O Suda ou Souda (grego: Σοῦδα) é uma enorme enciclopédia bizantina do século 10 do antigo mundo mediterrâneo. É um dicionário enciclopédico, escrito em grego, com 30.000 entradas. A derivação é provavelmente da palavra grega bizantina souda, que significa "fortaleza" ou "baluarte".
O Suda está algures entre um dicionário gramatical e uma enciclopédia no sentido moderno. Ele explica a fonte, a derivação e o significado das palavras de acordo com a filologia de sua época. Não há nada de especialmente importante sobre este aspecto do trabalho. São os artigos sobre a história literária que são valiosos. Estas entradas fornecem detalhes e citações de autores cujas obras são, de outra forma, perdidas.

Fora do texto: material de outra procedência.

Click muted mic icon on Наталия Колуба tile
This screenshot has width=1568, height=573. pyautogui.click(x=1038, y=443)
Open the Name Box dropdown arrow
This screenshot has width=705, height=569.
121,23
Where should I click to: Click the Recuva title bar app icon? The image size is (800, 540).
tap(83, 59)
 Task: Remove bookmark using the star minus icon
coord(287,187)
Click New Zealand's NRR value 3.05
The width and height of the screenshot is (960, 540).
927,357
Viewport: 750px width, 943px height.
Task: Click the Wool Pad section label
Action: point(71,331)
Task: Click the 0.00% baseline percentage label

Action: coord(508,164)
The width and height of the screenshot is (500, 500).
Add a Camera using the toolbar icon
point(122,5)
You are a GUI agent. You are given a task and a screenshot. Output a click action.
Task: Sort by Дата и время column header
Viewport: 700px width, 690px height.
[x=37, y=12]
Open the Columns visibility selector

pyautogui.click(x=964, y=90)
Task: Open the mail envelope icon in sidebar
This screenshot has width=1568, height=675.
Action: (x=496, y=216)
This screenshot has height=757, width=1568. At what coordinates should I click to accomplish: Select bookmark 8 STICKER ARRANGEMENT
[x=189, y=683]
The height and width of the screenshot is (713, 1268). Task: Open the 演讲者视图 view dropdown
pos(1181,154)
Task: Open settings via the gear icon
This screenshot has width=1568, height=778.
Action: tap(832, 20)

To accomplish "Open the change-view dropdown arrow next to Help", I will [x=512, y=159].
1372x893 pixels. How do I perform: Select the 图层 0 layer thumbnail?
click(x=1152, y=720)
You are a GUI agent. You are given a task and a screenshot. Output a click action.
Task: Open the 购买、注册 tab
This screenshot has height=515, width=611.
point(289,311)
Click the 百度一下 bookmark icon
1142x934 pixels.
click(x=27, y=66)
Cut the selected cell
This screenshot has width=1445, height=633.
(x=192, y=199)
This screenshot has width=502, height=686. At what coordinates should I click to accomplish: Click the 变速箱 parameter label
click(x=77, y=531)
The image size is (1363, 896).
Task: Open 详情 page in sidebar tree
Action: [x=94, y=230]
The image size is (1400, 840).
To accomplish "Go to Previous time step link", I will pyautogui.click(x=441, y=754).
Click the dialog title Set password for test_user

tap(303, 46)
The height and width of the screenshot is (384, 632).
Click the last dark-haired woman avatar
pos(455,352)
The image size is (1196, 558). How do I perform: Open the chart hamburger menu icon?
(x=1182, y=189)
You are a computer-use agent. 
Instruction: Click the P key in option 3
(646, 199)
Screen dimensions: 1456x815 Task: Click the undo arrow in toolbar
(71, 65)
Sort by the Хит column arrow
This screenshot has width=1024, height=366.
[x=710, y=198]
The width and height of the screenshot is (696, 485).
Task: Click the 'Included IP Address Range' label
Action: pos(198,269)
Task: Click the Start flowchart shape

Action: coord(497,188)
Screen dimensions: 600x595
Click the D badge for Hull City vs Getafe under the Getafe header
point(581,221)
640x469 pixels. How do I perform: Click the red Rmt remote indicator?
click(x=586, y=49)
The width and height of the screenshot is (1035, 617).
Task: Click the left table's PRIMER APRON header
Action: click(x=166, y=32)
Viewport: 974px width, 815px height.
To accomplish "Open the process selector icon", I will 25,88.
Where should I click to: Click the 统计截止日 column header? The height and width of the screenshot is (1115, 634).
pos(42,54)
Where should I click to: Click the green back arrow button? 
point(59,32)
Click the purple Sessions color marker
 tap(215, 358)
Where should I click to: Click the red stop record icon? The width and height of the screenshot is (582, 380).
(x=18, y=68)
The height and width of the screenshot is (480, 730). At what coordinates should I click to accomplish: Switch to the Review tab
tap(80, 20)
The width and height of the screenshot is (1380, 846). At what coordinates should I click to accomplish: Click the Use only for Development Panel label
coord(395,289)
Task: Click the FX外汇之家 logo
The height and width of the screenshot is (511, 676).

Este léxico representa uma conveniente obra de referência para pessoas que desempenharam um papel na história política, eclesiástica e literária do Oriente até o século X. A principal fonte para isso é a enciclopédia de Constantino VII Porphyrogenitus (912-959), e para a história romana os trechos de João de Antioquia (século VII).
A obra trata tanto de assuntos bíblicos quanto pagãos, dos quais se deduz que o escritor era cristão. Uma nota preditiva dá uma lista de dicionários a partir dos quais a parte lexical foi compilada, juntamente com os nomes de seus autores. A obra é acrítica e provavelmente muito acrescentada, e o valor dos artigos é muito desigual. No entanto, ela contém muitas informações sobre a história e a vida antigas.
O Souda tem um paralelo islâmico quase contemporâneo, o Kitab al-Fehrest do Ibn al-Nadim.